SUPPLIED DATA:
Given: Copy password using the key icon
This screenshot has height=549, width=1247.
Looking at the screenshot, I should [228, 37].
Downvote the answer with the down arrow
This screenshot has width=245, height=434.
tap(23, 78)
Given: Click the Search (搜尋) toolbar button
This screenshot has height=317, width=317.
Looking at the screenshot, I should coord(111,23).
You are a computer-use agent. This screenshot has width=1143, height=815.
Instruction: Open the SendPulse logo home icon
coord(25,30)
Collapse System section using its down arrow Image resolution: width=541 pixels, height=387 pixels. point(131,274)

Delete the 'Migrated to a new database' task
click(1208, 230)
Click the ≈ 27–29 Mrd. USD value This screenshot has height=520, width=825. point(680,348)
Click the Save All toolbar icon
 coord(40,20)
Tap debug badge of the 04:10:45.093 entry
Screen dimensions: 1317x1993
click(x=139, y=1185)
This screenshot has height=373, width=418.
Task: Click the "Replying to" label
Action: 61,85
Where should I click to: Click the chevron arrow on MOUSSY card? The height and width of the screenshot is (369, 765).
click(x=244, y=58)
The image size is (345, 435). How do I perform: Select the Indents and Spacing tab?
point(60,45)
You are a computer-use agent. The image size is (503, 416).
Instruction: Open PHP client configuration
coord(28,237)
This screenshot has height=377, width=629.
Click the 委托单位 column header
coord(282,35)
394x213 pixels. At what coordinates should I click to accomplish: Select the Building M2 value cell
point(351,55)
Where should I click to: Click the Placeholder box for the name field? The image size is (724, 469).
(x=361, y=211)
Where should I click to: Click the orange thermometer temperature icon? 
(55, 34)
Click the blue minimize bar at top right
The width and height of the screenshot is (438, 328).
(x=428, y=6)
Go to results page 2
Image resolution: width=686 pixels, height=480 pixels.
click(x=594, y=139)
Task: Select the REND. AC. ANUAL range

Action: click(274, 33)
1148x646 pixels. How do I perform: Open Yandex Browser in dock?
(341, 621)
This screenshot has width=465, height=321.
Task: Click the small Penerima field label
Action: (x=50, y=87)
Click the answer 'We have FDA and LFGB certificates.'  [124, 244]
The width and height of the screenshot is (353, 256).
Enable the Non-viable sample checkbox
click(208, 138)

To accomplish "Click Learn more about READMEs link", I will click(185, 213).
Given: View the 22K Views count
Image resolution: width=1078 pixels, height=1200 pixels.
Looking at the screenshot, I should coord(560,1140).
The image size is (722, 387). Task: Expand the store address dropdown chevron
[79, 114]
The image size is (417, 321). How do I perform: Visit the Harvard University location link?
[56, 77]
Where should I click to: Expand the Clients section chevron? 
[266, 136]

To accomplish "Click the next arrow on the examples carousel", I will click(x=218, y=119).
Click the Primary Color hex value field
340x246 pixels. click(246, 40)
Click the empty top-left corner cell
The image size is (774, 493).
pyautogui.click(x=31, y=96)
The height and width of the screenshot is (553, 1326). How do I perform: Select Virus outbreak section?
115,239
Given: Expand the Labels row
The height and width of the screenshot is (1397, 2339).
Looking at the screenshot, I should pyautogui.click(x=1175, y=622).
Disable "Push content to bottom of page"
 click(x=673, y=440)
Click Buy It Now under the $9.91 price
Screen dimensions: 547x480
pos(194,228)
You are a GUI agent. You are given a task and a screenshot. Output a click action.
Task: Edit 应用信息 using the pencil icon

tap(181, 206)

YOUR ASSIGNMENT:
For this exercise, copy every line of the data that holds "will".

YOUR RESPONSE:
To accomplish "Click Learn more about READMEs link", I will click(185, 213).
To accomplish "Click the next arrow on the examples carousel", I will click(x=218, y=119).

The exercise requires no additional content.